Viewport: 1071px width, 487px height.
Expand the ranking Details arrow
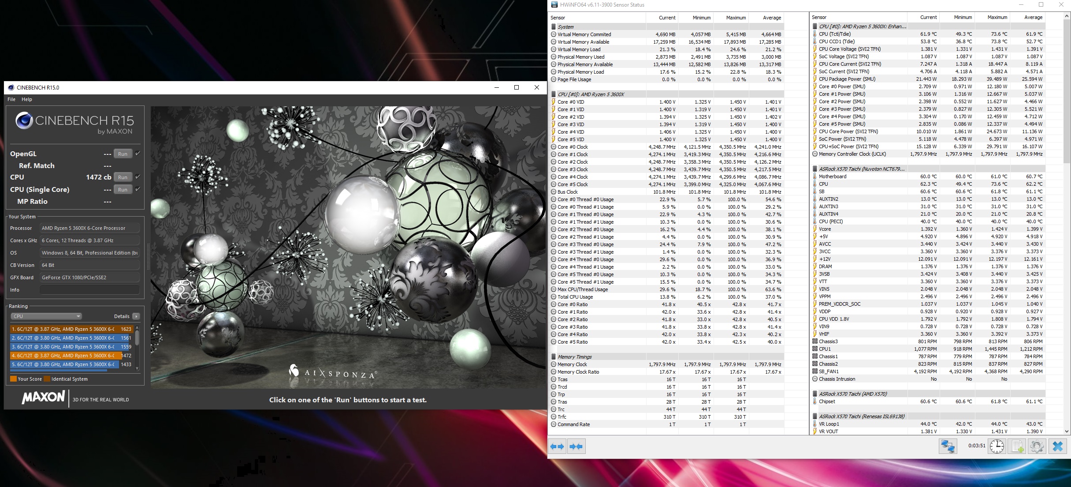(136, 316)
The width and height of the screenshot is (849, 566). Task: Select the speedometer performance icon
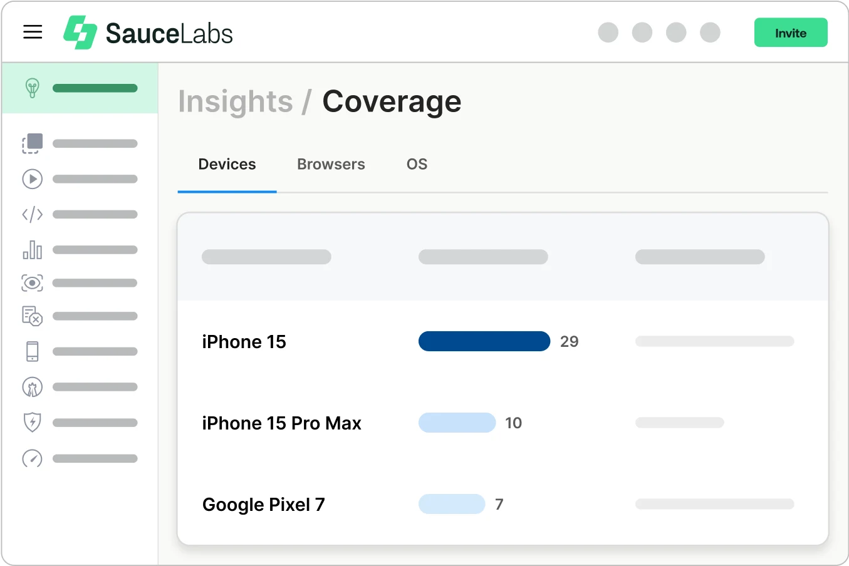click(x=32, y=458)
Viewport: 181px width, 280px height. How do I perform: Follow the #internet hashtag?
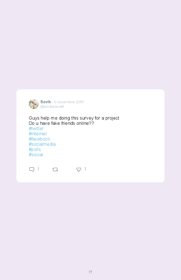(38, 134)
..............................
Starting at the line that contains "Viewport: 181px width, 280px" and continuing through the end of the records, write those lines out again, requests included, and increase every coordinate in the answers by 71. Omit the pictures.

*Result:*
Viewport: 181px width, 280px height. How do I perform: Follow the #internet hashtag?
(109, 205)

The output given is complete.